Saturday, June 06, 2015

Yes it's Dell, but don't put over expectations too..

It's my first experience with a high-end business series laptop with my new Dell Latitude e7440. But it seems I was wrong to put some expectations that sounded trivial for me and was surprised to find something else.

Useless OEM Windows Copy?

Well, the laptop comes with a Windows DVD where it doens't have a DVD drive. No problem for that, I managed to copy it as an .iso file to a bootable USB drive. But when I made a new fresh install, what does it mean there is no driver definitions at all with Windows version coming from the hardware manufacturer itself?! Even the network driver that would have been defined seamlessly if I have used my own Microsoft Windows copy, even this was not found.
The only use of that version is saving the time of the activation step but with wasting more time using another PC to download drivers, transfer them to the new one and install them!


We have a nice option, but you can't use it!

Having a space for an additional internal hard disk is a great feature that can substitute the small size of the fast SSD disk by having another large disk for data and archives. I liked that much when I discovered it, but when I tried to install my old hard disk, I was trapped by not finding the appropriate disk frame/bracket or the screws to fix it in its ready perfectly fitted place!
There's just a long official forum post discussing the issue and suggests to buy a highly priced spare part for the missing item; and even when I tried, the support in Egypt didn't reply to my email.

Security last and least

Maybe it's a minor one. Actually I was impressed by the rich configurations in the BIOS. Though I searched for an option to turn on/off disk drives to allow the use of only one and prevent the other from being read temporarily, but there is no such thing.
So, I used a workaround by putting a password on both drives. My mistake that revealed the bug is setting the same pasword fot the two disk drives to find out that I was asked to enter the password only once after booting.
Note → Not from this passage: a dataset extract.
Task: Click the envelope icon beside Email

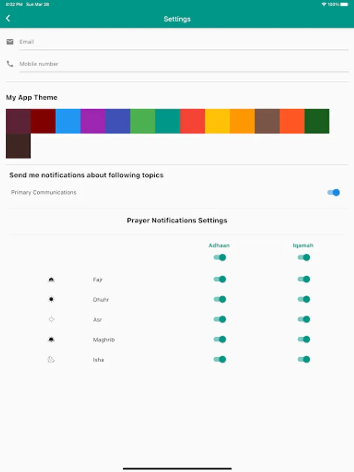Action: pyautogui.click(x=10, y=41)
And that means BIOS uses just the first key trying to open all locks with it!

Was I wrong to expect much more than that from a well-known brand and a highly-priced machine?

1 comment:

  1. Update - more issues:

    - WiFi driver on Windows plays badly with me! It connects once to my Netgear router, then causes the router to hang completely of disable its WiFi signal so that all other connected devices get disconnected.. after router restart, all get connected except the Dell that considers signal a hidden netwrok although its settings are saved and got recognized before!

    - The official driver auto-detect program failed to detect the devices requiring drivers, in addition to suggesting outdated drivers to existing up-to-date working devices
    http://www.dell.com/support/home/us/en/19/product-support/servicetag/2J03VZ1/drivers

    - My 5-years old Lenovo ThinkPad can boot easily on legacy & UEFI modes seamlessly, while the Dell couldn't recognize a bootable usb flash driver formatted with UEFI setting, and it threw a non-meaningful message "invalid partition table" where their help suggested updating my up-to-date BIOS; although the fix was just manually changing the boot mode!